DEUXIÈME PARTIE.
Parmi les maux graves et nombreux et du corps et de l'âme qui affligent le monde, si quelqu'un me demandait quel est le plus grand, je répondrais sans hésiter en citant ce que Job dit des méchants : « Ils boivent l'iniquité comme l'eau, »
bibit quasi aquam iniquitatem, Job. XV, c'est-à-dire, ils commettent le crime avec la même jouissance, avec le même plaisir qu'un homme, dévoré par la soif, en trouve à boire une eau fraîche et limpide. C'est là ce que Salomon range parmi les six choses principales que Dieu hait, savoir : « Des pieds rapides pour courir au mal, »
pedes veloces ad currendum in malum, Prov.

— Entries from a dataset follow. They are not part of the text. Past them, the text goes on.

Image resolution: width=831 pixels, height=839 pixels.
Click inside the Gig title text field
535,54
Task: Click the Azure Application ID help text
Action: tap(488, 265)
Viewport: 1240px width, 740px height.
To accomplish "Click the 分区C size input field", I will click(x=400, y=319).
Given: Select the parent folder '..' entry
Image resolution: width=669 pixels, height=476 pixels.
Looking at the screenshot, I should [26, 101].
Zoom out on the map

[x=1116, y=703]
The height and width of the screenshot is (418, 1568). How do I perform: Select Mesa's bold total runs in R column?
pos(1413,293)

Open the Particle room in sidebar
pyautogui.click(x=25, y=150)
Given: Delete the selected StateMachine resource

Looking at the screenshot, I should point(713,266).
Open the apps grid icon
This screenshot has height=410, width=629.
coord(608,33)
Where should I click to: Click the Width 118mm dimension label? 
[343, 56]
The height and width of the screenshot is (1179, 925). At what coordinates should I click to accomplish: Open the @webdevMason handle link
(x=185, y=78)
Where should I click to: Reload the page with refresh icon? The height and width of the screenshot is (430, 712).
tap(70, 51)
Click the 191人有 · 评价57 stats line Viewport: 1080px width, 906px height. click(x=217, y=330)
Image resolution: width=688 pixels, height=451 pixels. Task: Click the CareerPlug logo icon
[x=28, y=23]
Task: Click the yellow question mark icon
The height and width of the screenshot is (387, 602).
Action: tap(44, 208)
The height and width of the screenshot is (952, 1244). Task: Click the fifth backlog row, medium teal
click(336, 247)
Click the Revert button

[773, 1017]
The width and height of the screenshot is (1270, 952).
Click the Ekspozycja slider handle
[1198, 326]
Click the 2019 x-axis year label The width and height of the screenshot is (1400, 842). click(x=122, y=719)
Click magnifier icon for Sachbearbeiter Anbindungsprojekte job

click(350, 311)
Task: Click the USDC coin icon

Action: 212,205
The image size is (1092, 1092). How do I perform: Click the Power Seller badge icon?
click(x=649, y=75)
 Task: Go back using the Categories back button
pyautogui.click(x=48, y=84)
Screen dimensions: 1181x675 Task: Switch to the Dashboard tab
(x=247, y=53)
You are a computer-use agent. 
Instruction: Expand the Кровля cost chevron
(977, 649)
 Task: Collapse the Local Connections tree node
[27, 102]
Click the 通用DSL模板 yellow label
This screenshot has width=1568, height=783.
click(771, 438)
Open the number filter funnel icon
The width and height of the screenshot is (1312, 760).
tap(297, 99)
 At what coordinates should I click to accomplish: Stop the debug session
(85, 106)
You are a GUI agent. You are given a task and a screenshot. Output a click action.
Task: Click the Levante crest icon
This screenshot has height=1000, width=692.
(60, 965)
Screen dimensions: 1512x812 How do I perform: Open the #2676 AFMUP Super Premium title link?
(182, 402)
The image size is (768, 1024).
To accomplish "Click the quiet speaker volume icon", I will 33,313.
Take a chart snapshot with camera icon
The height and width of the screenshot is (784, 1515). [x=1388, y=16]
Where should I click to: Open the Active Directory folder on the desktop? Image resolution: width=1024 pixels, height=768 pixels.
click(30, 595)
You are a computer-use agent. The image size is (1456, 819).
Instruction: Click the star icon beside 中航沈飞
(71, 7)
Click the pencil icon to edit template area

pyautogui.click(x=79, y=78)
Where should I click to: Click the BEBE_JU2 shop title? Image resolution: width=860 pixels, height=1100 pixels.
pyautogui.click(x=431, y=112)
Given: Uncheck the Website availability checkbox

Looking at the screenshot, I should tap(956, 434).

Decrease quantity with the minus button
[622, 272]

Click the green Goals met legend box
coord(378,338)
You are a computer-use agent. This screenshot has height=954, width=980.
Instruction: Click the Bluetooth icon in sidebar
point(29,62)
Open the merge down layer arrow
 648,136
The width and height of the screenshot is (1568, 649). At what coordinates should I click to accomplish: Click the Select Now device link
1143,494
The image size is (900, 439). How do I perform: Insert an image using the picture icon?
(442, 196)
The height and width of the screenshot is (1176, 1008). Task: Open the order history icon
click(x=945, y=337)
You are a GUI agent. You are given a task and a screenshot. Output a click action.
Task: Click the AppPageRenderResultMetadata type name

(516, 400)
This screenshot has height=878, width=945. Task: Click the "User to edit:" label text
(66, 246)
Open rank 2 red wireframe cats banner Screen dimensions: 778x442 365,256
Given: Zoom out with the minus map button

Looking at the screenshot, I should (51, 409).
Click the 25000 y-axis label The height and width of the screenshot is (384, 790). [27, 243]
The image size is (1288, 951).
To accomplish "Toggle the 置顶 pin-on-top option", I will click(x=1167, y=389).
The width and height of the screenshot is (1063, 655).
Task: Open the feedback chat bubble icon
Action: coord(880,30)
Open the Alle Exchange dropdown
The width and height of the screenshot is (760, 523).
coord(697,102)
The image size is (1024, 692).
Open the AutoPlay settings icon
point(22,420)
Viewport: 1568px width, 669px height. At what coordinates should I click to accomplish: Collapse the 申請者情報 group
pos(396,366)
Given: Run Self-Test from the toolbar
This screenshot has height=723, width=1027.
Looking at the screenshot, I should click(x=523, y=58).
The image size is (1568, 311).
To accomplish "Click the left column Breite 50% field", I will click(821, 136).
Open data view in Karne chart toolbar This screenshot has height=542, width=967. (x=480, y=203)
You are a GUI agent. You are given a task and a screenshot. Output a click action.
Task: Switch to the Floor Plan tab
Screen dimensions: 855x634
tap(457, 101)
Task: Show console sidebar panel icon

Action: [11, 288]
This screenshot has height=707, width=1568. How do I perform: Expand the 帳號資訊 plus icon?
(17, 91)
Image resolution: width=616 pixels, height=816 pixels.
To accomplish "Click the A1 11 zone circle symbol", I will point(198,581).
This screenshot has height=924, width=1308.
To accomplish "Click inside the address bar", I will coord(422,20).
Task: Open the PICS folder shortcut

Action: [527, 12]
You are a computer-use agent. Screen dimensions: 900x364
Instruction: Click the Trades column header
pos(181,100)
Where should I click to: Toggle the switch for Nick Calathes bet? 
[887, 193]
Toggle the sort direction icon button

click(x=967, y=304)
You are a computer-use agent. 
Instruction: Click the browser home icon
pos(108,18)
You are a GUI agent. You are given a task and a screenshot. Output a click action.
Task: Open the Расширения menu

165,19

VI, c'est-à-dire des pieds que ni la crainte de Dieu, ni ses promesses, ni ses menaces, ni le souvenir de ses bienfaits n'empêchent de se précipiter dans toutes sortes de crimes, sans éprouver le moindre sentiment de douleur, la moindre atteinte du remords. « Ils courent tous, dit Jérémie, où leur passion les emporte, comme un cheval qui court à toute bride au combat, «
omnes conversi sunt ad cursum suum, quasi equus impetu vadens ad prælium. Jerem. VIII, 6. Tel est, de tous les maux dont le monde est rempli, celui qui m'inspire plus de crainte et d'étonnement.
En effet, mes frères, le péché mortel est un mal si grand et si exécrable que si toutes les créatures que Dieu a faites, soit dans le ciel, soit sur la terre, prenaient une voix, elles seraient impuissantes à exprimer dignement toute la laideur du péché et la haine que Dieu lui porte. Comme le péché livre un combat contre l'infinie majesté de Dieu et qu'il dépouille le pécheur du souverain bien, c'est-à-dire de la jouissance et de la possession de Dieu même, il renferme une gravité et une malice infinie. Or, tout ce qui revêt une grandeur infinie, par là même qu'aucun terme, aucune borne ne peut le contenir, ne saurait être expliqué par la parole. Et lorsque je parle de péché mortel, sachez que j'entends par là non des forfaits rares et presque inouïs, mais des fautes communes et quotidiennes, où les hommes insensés et aveugles tombent à chaque instant, tels que le vol, la haine, le parjure, la détraction, l'impudicité, l'usure, les faux témoignages, les jugements téméraires, les scandales, qui entraînent les hommes dans le mal, et autres péchés semblables. Chacune de ces fautes a une gravité, une difformité telle, que si quelqu'un avait reçu de Dieu la faculté de la contempler, ne fût-ce qu'en partie, il serait frappé de stupeur en voyant la facilité avec laquelle les chrétiens font le mal. Pour le prouver, je vous rapporterai ce qui arriva au roi Josias, âgé de dix-huit ans. Au commencement de son règne, le grand-prêtre Helcias avait retrouvé le livre de la loi de Dieu, qui, à cause du malheur des temps, gisait oublié parmi divers objets appartenant au temple, et où étaient contenus les magnifiques promesses faites par le Seigneur aux observateurs de la loi, ainsi que les épouvantables menaces adressées aux méchants. Le grand-prêtre envoya ce livre au roi pour le lire. Lorsque Josias fut arrivé au passage où Dieu fulmine contre les impies la menace des plus terribles châtiments, tels que la famine, le tranchant du glaive, la peste et autres fléaux, l'âme du pieux roi fut saisie d'une si vive terreur qu'il déchira ses vêtements, et, après avoir pris les conseils d'une prophétesse qui était alors à Jérusalem, bannit de son royaume tous les criminels publics, renversa les autels et les temples d'idoles, les brûla, les réduisit en poudre et les souilla en y mêlant la cendre des ossements de morts. Telle fut la crainte, telle fut la vive impression qu'excita dans son âme la gravité et l'indignité mieux comprise du péché mortel.
Plaise à Dieu, mes frères, que je mette aujourd'hui devant vos yeux un tableau si éloquent de la malice du péché, qu'il fasse naître dans vos cœurs, avec le secours de la grâce divine, la même horreur du mal, la même impression de piété ! Car j'ai entrepris de traiter dans ce discours de la malice et de la gravité du péché mortel, non toutefois en général, mais autant qu'il est figuré par la lèpre, comme je l'ai dit plus haut, et que tous les caractères de cette maladie lui conviennent.